## EXCERPTED TEXT:

What's actually on an audio CD?

Before I can talk about reading audio CDs using DAE (Digital Audio Extraction), I need to talk a bit about what data's actually on the audio CD, since we're going to be reading the raw audio data from the CD.

An audio CD contains audio samples sampled at 44.1kHz, stereo.   Each sample is 16 bits of data long.  So one second of data takes up 176,400 bytes.  This will become important during playback, since we'll need to tell the audio adapter what its rendering.  There's a lot of math and physics that went into figuring out those numbers, essentially, 44.1kHz/16bits is "good enough" to be considered full fidelity to most people. 

The data on the audio CD is laid out in "sectors", each of which contains 1/75th of a second worth of data.   So each sector is 2352 bytes in length.

That number will be critical to the reading process later, since we'll be reading the data from the CD one sector at a time.

Note that the sector size for a CDROM drive is 2048 bytes - that's used to make life easier for applications.

A run of records:
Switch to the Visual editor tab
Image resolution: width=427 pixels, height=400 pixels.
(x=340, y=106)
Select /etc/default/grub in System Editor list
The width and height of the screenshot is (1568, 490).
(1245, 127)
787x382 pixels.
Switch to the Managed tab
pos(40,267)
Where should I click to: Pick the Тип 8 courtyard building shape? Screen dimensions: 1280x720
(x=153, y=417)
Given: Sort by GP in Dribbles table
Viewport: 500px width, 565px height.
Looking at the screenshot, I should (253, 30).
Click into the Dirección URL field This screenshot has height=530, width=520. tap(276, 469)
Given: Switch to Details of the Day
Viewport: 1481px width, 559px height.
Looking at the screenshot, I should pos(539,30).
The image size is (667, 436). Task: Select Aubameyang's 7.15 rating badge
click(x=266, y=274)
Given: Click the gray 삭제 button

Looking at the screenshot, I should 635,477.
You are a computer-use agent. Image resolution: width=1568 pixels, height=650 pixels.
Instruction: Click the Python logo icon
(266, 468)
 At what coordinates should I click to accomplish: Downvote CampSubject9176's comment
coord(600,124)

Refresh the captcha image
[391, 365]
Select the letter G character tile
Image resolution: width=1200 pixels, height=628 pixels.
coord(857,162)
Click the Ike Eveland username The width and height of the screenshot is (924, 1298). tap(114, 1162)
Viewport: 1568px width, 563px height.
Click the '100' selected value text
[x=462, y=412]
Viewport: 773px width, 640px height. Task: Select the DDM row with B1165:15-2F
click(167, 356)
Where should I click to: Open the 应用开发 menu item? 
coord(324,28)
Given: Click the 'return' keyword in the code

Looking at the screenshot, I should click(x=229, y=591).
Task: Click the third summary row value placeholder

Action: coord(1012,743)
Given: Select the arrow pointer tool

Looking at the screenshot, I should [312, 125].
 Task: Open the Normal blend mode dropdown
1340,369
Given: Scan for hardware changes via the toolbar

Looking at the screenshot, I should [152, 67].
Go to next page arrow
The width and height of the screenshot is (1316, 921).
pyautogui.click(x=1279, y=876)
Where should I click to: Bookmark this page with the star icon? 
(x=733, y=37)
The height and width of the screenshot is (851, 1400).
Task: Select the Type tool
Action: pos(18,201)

## PROBLEMS AND TASKS:
(1) In the audio CD text, how much time's worth of data does each sector contain?
(2) Can you write out everything in the audio CD text from "The data on" down to "easier for applications."?

## TASK RESPONSES:
(1) Each sector contains 1/75th of a second of data.

(2)
The data on the audio CD is laid out in "sectors", each of which contains 1/75th of a second worth of data.   So each sector is 2352 bytes in length.

That number will be critical to the reading process later, since we'll be reading the data from the CD one sector at a time.

Note that the sector size for a CDROM drive is 2048 bytes - that's used to make life easier for applications.